▶ [Extract to read]

+ + + + + + +

Why is Iowa's secretary of state playing politics with felon voting case?

Iowa Secretary of State Paul Pate is a defendant in Kelli Jo Griffin’s lawsuit claiming Iowa violates her constitutional rights by disenfranchising all felons. The Iowa Supreme Court heard oral arguments in the case on March 30. Justices are expected to decide by the end of June whether to uphold the current system or declare that Iowa’s constitutional provision on "infamous crimes" should not apply to all felonies.

Defendants typically refrain from commenting on pending litigation, but during the past three weeks, Pate has carried out an extraordinary public effort to discredit the plaintiffs in the voting rights case. In his official capacity, he has addressed a large radio audience and authored an op-ed column run by many Iowa newspapers.

+ + + + + + +

▶ [Excerpted data]
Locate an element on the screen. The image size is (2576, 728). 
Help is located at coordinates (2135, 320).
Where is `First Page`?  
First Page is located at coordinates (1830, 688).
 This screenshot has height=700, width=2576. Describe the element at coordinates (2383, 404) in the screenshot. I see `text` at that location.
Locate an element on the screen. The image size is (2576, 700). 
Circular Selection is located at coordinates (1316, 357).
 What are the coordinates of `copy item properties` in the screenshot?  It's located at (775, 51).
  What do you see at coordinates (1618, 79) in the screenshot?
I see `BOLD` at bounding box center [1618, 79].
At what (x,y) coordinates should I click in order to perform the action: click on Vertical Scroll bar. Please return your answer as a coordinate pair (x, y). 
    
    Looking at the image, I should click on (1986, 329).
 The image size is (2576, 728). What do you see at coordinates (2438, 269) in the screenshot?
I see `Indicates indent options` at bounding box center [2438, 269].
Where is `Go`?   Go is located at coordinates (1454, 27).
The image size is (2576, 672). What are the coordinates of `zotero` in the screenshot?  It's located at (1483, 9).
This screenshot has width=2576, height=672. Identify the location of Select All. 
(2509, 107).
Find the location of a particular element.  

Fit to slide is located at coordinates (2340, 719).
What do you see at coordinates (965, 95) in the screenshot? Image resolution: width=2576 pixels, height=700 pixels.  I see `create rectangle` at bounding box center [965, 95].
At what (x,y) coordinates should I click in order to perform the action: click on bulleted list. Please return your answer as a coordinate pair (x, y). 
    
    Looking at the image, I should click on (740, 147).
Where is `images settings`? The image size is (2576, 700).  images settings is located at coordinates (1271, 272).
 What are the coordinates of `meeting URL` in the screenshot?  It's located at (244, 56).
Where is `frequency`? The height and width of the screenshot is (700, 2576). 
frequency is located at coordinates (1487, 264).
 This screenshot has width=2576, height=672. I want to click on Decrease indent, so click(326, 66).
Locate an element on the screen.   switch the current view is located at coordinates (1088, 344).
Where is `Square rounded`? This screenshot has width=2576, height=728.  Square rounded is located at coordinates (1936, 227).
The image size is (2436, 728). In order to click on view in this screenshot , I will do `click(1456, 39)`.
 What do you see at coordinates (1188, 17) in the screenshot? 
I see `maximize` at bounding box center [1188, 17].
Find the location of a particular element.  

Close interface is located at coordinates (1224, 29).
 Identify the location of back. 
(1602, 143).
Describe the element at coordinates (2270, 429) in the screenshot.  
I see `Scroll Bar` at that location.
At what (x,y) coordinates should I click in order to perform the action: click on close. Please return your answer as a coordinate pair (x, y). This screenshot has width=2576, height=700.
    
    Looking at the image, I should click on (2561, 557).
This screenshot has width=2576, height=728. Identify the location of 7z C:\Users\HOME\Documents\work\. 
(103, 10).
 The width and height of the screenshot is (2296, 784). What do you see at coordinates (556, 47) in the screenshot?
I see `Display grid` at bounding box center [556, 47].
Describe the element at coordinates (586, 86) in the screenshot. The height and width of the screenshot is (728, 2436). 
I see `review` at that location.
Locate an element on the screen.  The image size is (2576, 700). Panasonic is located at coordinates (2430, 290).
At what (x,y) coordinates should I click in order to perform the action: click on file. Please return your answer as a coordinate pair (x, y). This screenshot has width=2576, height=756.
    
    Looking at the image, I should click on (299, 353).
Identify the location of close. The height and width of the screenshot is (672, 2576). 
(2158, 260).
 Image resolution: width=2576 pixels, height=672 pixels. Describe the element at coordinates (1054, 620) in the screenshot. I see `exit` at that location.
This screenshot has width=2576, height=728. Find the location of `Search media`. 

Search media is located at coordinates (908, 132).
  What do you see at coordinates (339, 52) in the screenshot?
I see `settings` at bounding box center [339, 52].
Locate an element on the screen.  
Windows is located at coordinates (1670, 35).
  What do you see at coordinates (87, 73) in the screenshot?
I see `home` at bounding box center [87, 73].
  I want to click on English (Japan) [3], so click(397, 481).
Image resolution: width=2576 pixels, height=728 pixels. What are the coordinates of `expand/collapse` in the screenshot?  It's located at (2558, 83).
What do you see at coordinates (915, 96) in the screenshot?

+ + + + + + +

▶ [Required work] Render this sentence from the felon voting text in Spanish: "The Iowa Supreme Court heard oral arguments in the case on March 30." Draw solely on the text about Iowa's felon voting case, not on the lines.

▶ [Result for this exercise] La Corte Suprema de Iowa escuchó los alegatos orales del caso el 30 de marzo.